_INFORMATION PROVIDED:_
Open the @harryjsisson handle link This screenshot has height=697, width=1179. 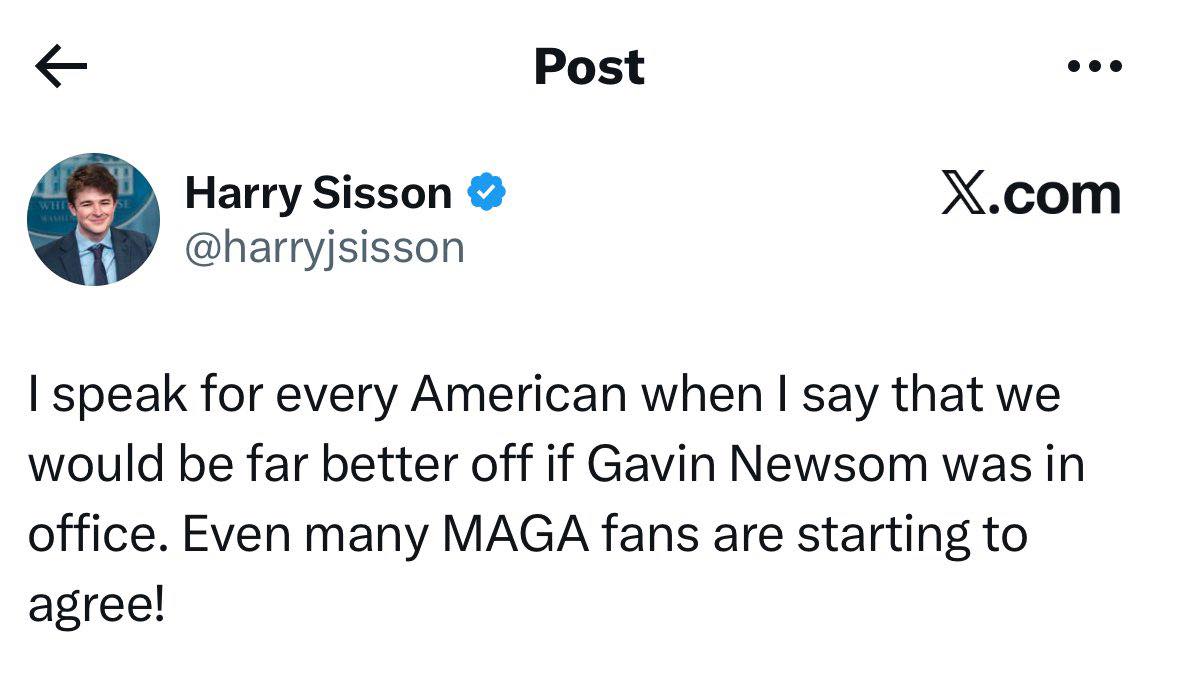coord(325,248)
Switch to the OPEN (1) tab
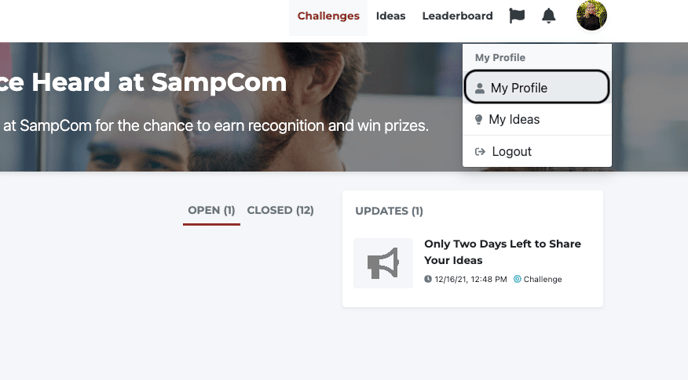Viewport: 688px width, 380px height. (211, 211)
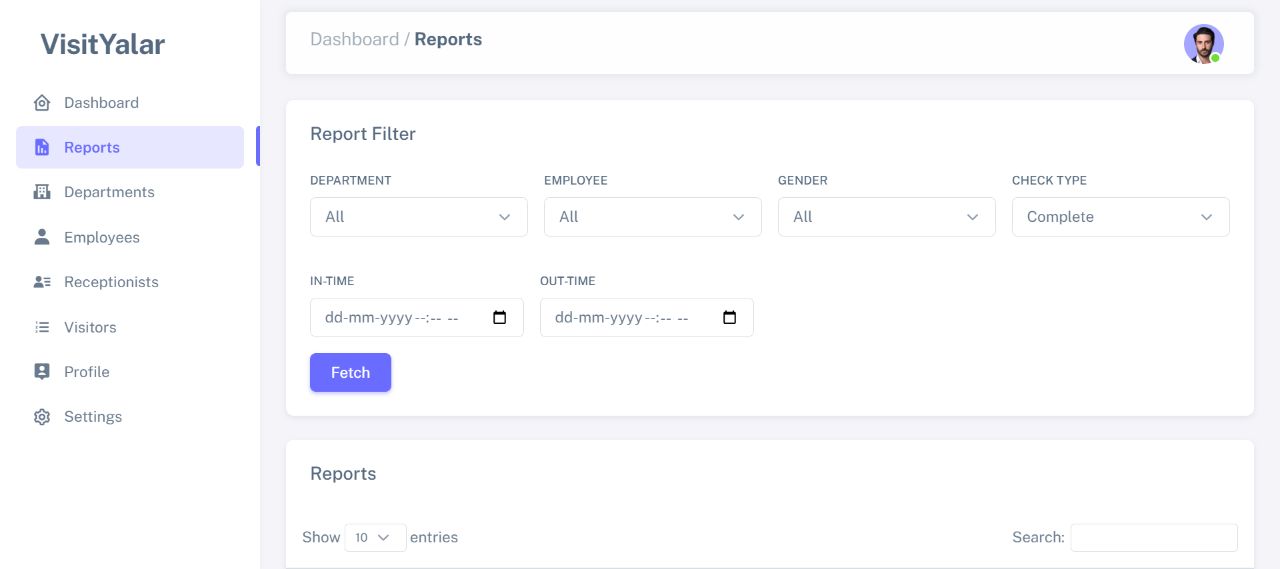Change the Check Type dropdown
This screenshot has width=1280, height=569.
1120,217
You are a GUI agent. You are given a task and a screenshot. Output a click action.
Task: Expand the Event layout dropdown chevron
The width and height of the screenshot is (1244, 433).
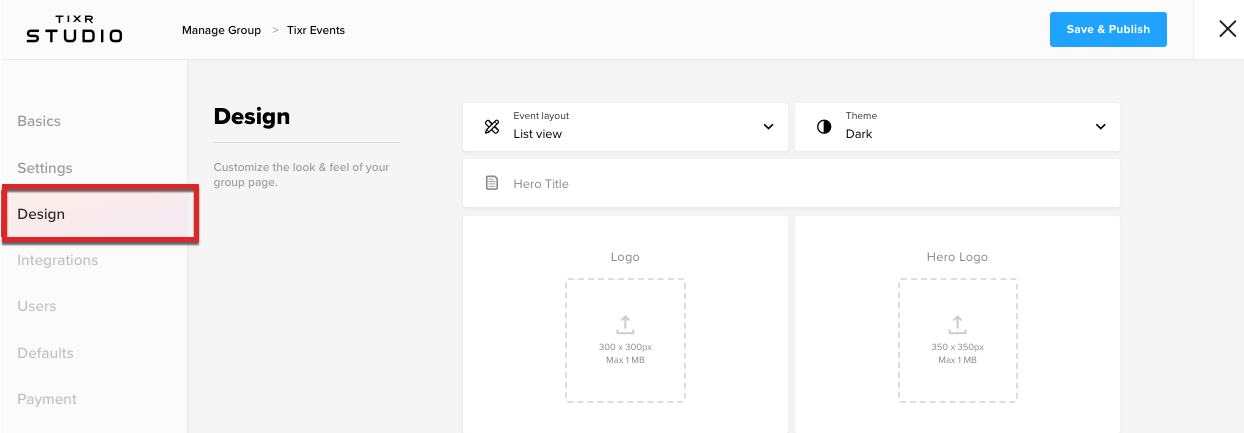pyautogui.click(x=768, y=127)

_TASK PROMPT:_
Print, without pictures, exactly the lines from the one containing "Task: Expand the" through the final line of the records above.

_WRITTEN ANSWER:_
Task: Expand the Event layout dropdown chevron
The width and height of the screenshot is (1244, 433).
pyautogui.click(x=768, y=127)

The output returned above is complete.